As anticipated, there was no let up in the quest to increase the Income Tax take, and no new changes were announced to personal taxation effective for 2011/12. Just to recap, there will be an increase in the personal allowance to £7,475 and an increase in the age allowance to £9,940. The personal allowance is available to all UK resident individuals and certain others, including Commonwealth citizens and nationals of states within the EEA.
As mentioned in my last article, personal allowances are, of course, no longer available if the relevant income limits are exceeded. To ensure that the benefit of the increased level of allowances is confined to basic rate taxpayers, the basic tax rate band is reduced to £35,000.
There will also be a 1% increase in both the employer and employee rate of National Insurance contributions and a corresponding increase for the self-employed.
Capital Gains Tax
An increase in the annual exemption from £10,100 to £10,600.
An increase in the lifetime limit of gains qualifying for Entrepreneurs Relief and taxed at 10% from £5m to £10m.
The limits for investments into Individual Savings Accounts are now as follows:
Equity ISAs £10,680 – minimum age 18.
Cash ISAs £5,340 – minimum age 16.
A junior ISA is expected to be available from the Autumn at The Children’s ISA for UK resident children under 18 years of age who do not have a Child Trust Fund account. The annual contribution limit will be £3,000.
Probably the most significant changes were those announced to the Enterprise Investment Scheme (EIS).
Income Tax Relief – currently 30% on an investment up to £500,000 (previously 20%) with the facility to carry back to the previous tax year, but with the relief based on the previous rate, provided that the investment is held for three years.
Capital Gains Tax (CGT) – can defer a CGT liability by investing a gain that arose in the previous three years or arising in the next 12 months. Any capital gain made on the disposal of the investment is exempt from CGT, provided income tax relief has been obtained.
Inheritance Tax – a qualifying EIS company benefits from Business Property Relief and falls outside of IHT if held for at least 2 years.
Loss Relief – should an investment fail the net loss (after initial Income Tax relief) can be offset against income or gains.
The EIS is often compared to a Venture Capital Trust (VCT) which is probably the better known of the Venture Capital Schemes. A VCT itself is a company quoted on the London Stock Exchange and will generally invest in small companies with a track record, whereas an EIS company will be unquoted and can invest in start ups.
Other changes for both schemes to be introduced from 6 April 2012 include:
– Raising the employee limit from fewer than 50 to fewer than 250.
– Increasing the £7m gross assets threshold to £15m before the investment is made.

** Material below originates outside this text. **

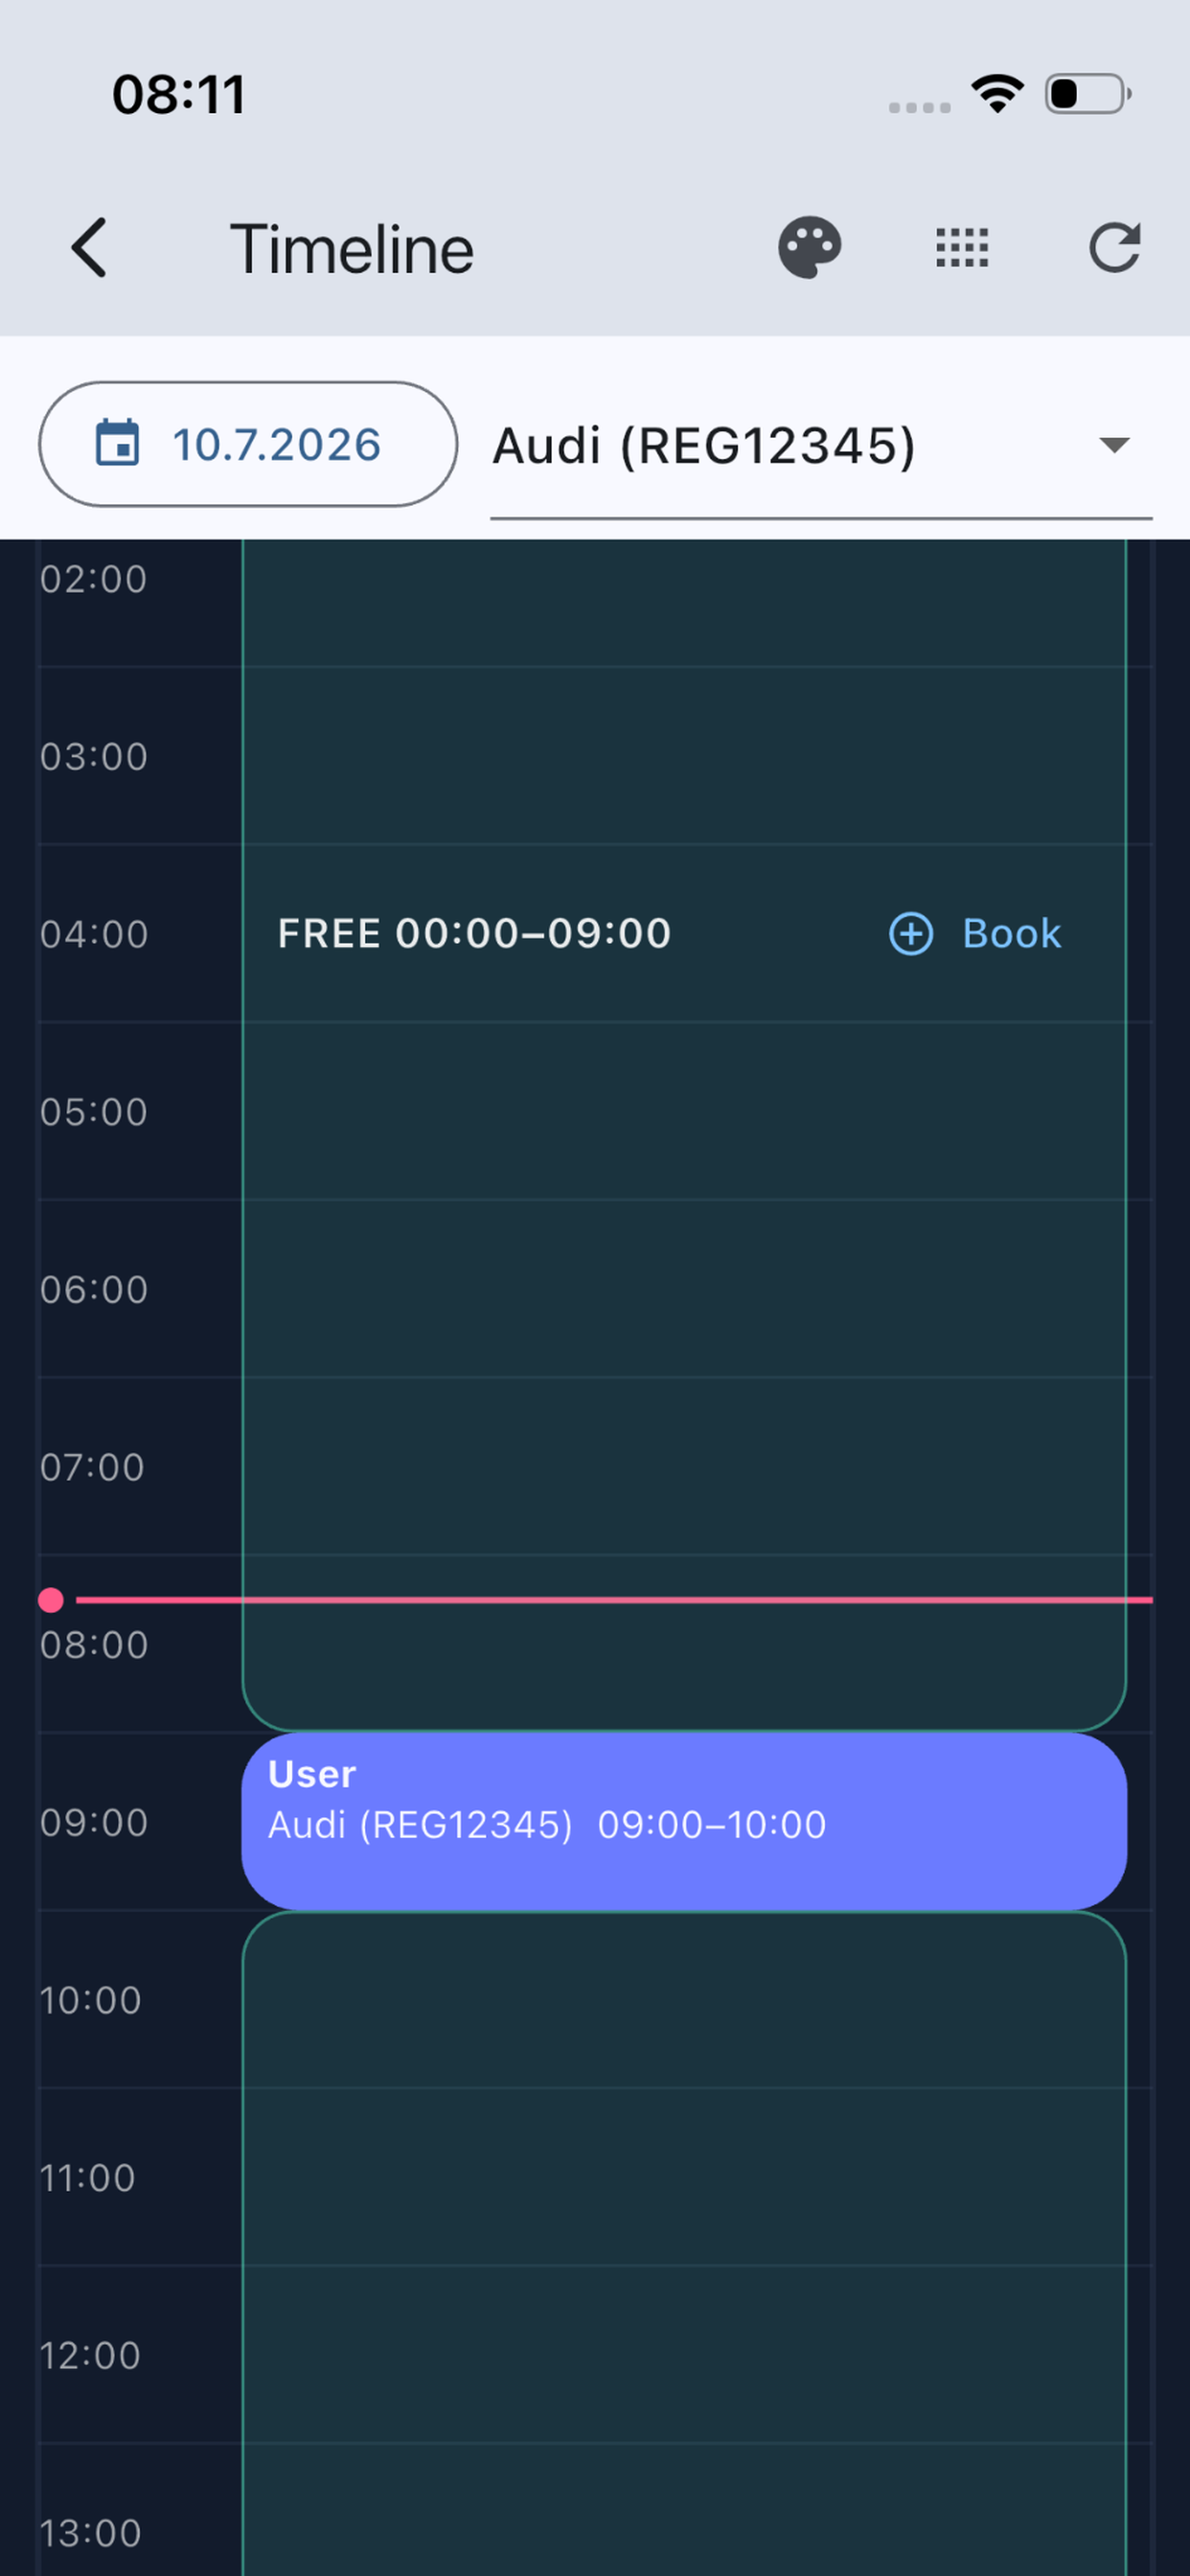Expand the vehicle dropdown arrow
1190x2576 pixels.
point(1114,445)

– Increasing the maximum annual subscription to an individual company from £2m to £10m.
– Increasing the annual investment eligible for Income Tax relief under an EIS from £500,000 to £1m.
Whilst an investment in an EIS is generally further up the risk scale than a VCT and not suitable to risk averse investors, the increase in the initial tax relief to 30%, combined with the other reliefs, will enhance the attraction compared to a VCT. This will be particularly so if the concept of an EIS fund spreading the risk among a number of investee companies can be developed, especially if this is coupled with a track record.
The annual allowance reduced from £255,000 to £50,000 and the lifetime allowance reduced from £1.8m to £1.5m.
The complicated rules restricting tax relief for those earning more than £130,000 are to be replaced by a new limit of £50,000 qualifying for tax relief at the individual’s marginal rate. Furthermore, a carry forward facility is introduced, whereby an unused annual allowance from the three previous tax years can be used.
Following consultation from April 2012 to remove the tax charge on remittances of income or Capital Gains to the UK for the purpose of commercial investment, the concept of what constitutes a commercial investment needs to be developed, but this promises to be a very valuable concession to UK resident non-domiciled clients.
There is a proposal to introduce a higher £50,000 annual charge for individuals who have been resident for 12 years or more and who claim the remittance basis of taxation. Currently the charge for these individuals is £30,000.
Furnished holiday lettings
Accommodation in both the UK and EEA will be eligible, thus providing a level of relief for mortgage interest on these overseas properties. Losses made on qualifying accommodation in the UK or EEA may only be set against income from the same business. This will prevent the set off of losses against other income that was permissible up to 2010/11.
The rate will be reduced from 40% to 36% on death on or after 6 April 2012 where at least 10% of a deceased’s net estate is left to charity.
This is obviously only a brief summary. However it hopefully demonstrates that whilst at first glance the changes announced seemed to be negative, there are on further investigation a number of valuable planning opportunities for those with the appropriate risk appetite and resources to utilise.